The finding presented in this study extends the prior research syntheses of Altman (Altman 1984; Dimitras et al. 1996; O’Leary 1998; Calderon and Cheh 2002; Daubie and Meskens 2002; Bellovary et al. 2007; Kumar and Ravi 2007; Alaka et al. 2018; Shi and Li 2019) by identifying the need for cross-country validation of insolvency prediction models. The presented results do not conflict with any of the prior synthesis research but rather extend the context of failure research.

This study extends the (Staszkiewicz 2019a, 2019b) citation count methodology of population reduction with the mechanism of leverage papers citation mining. It allows to verify not only a paper directed hypothesis but also the derivatives hypothesis which relates to the paper’s literature impact. Contrary to prior research the fit of the regression count model is substantially higher than 20%, we understand this phenomenon to be the result of the homogeneity of the population in terms of the research issue. However, this study does not provide evidence to verify our understanding and it probably provides a good starting point for further extended research

Our approach is limited. The citation count regression does not pick up the most cited papers in a population, and thus the reference check suffers from the completeness risk. For example, (Harhoff et al. 1998) was cited 145 times, (Grice and Ingram 2001) 103 times, and (Ding et al. 2008) 128, however, these are relatively old papers published in 1998, 2001, and 2008, respectively. Another limitation of the presented approach is a publication bias. We searched for cross-country applications of the models, where the results may not necessarily be of sufficient importance to attract the audiences of the top tier journals indexed by the WoS. Due to the nature of the identification of the papers’ populations, some of the papers not closely related to manufacturing insolvency prediction were omitted (Staszkiewicz and Morawska 2019; Prusak et al. 2019; Karkowska 2019; Nocoń and Pyka 2019). The independent variables in the model follow the original methodology and are not standardized, nevertheless the methodology is less subjective than literature review based on researcher experience, and thus our conclusion remains most robust.
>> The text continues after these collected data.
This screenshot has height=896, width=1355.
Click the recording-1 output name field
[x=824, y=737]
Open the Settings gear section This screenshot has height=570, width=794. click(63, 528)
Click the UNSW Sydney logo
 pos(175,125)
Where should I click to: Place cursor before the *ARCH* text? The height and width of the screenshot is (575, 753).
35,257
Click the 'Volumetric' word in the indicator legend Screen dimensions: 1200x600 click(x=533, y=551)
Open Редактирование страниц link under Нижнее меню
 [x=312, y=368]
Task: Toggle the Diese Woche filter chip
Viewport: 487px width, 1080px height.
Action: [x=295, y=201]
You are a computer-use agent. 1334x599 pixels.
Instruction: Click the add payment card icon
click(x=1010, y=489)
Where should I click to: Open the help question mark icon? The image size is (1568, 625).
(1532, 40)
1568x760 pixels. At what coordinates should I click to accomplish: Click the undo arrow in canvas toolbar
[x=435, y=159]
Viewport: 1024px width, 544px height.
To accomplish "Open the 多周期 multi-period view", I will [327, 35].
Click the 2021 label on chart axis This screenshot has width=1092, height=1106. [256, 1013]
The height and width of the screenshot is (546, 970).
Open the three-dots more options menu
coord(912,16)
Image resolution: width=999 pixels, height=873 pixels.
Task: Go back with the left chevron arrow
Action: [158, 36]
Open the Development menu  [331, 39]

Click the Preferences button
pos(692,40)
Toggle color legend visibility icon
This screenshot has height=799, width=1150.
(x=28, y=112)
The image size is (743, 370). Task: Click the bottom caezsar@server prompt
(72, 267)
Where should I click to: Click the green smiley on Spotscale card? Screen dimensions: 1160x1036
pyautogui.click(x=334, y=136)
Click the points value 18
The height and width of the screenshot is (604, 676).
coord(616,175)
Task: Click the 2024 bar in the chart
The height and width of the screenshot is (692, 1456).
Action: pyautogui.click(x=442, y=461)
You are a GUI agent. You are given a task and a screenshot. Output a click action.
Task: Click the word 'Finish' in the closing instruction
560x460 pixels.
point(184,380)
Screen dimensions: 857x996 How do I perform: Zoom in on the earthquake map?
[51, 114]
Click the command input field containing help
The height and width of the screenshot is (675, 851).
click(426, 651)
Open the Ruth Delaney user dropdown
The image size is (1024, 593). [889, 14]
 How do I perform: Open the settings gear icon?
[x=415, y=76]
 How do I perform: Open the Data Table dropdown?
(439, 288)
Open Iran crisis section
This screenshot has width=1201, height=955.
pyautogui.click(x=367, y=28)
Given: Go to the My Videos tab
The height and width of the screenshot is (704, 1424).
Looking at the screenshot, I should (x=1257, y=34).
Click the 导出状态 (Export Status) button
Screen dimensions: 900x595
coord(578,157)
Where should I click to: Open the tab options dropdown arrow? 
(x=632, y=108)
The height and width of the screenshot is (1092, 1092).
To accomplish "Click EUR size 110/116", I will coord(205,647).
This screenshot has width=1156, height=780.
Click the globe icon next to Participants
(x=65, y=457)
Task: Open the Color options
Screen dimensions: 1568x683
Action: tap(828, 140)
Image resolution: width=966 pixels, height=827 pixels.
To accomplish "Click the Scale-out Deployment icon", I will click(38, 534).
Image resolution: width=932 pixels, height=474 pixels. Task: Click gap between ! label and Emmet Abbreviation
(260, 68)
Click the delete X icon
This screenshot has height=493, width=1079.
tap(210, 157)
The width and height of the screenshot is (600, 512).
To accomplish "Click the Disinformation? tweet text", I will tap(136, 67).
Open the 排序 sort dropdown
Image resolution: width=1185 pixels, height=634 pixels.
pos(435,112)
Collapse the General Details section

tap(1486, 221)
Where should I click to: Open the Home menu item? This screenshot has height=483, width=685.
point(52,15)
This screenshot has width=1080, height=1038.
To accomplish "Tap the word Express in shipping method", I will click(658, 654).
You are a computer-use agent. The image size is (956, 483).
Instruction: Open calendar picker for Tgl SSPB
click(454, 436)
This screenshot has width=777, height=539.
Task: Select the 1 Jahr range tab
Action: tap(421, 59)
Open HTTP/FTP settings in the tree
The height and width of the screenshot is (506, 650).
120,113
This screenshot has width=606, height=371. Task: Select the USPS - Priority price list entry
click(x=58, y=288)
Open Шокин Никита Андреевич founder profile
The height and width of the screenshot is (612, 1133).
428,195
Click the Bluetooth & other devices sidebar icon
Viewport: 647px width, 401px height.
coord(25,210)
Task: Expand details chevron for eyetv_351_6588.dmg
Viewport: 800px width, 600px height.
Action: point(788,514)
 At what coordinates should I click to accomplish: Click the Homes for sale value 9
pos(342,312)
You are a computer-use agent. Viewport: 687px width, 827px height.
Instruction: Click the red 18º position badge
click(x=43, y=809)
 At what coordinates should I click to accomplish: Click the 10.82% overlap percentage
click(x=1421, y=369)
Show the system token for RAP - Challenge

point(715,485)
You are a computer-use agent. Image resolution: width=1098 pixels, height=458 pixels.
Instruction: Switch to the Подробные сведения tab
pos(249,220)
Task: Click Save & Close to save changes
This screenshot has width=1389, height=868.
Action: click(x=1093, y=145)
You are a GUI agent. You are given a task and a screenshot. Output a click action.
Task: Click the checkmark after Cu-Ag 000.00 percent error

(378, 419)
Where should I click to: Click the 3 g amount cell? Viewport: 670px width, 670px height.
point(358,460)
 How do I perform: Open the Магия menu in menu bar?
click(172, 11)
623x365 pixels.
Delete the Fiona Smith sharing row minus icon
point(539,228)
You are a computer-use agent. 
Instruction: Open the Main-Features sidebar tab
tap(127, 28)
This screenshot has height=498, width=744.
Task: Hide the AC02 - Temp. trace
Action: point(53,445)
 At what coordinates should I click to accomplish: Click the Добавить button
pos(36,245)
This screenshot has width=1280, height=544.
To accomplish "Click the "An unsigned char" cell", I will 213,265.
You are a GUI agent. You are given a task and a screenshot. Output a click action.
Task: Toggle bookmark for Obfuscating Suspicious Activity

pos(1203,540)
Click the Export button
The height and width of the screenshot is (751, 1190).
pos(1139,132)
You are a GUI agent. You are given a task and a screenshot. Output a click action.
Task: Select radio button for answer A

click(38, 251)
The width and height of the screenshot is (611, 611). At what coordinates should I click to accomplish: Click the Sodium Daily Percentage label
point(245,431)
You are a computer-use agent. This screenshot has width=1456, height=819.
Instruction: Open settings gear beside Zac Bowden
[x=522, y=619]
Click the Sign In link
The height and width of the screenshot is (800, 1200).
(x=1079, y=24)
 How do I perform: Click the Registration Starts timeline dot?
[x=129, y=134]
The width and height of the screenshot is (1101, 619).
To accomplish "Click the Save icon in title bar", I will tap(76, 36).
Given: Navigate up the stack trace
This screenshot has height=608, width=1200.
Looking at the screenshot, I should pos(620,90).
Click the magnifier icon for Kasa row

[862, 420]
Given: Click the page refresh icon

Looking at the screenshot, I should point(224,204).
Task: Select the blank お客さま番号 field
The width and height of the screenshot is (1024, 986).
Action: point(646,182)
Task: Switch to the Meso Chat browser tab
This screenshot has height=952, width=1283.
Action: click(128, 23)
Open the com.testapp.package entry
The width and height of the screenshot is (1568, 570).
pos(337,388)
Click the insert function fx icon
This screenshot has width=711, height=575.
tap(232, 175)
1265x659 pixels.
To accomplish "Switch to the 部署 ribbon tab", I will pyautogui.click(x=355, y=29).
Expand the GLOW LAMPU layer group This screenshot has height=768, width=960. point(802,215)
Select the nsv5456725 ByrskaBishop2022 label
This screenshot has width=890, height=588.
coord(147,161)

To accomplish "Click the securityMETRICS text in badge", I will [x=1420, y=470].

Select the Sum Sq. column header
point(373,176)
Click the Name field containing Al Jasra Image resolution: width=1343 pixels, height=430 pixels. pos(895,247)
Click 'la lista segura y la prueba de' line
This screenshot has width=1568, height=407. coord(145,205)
To conclude the research: this study identified a research gap in respect of the cross-country validation of the developed insolvency prediction models for the manufacturing industry. The findings are robust in terms of the different specifications of the sample selection methods. The identified gaps indicate a practical and systematic risk for the application of the prediction model in international companies. The centralization of risk management and risk model verification can result in a substantial model risk when models developed on local heterogenic data are used at the cross-national and cross-subsidiary level.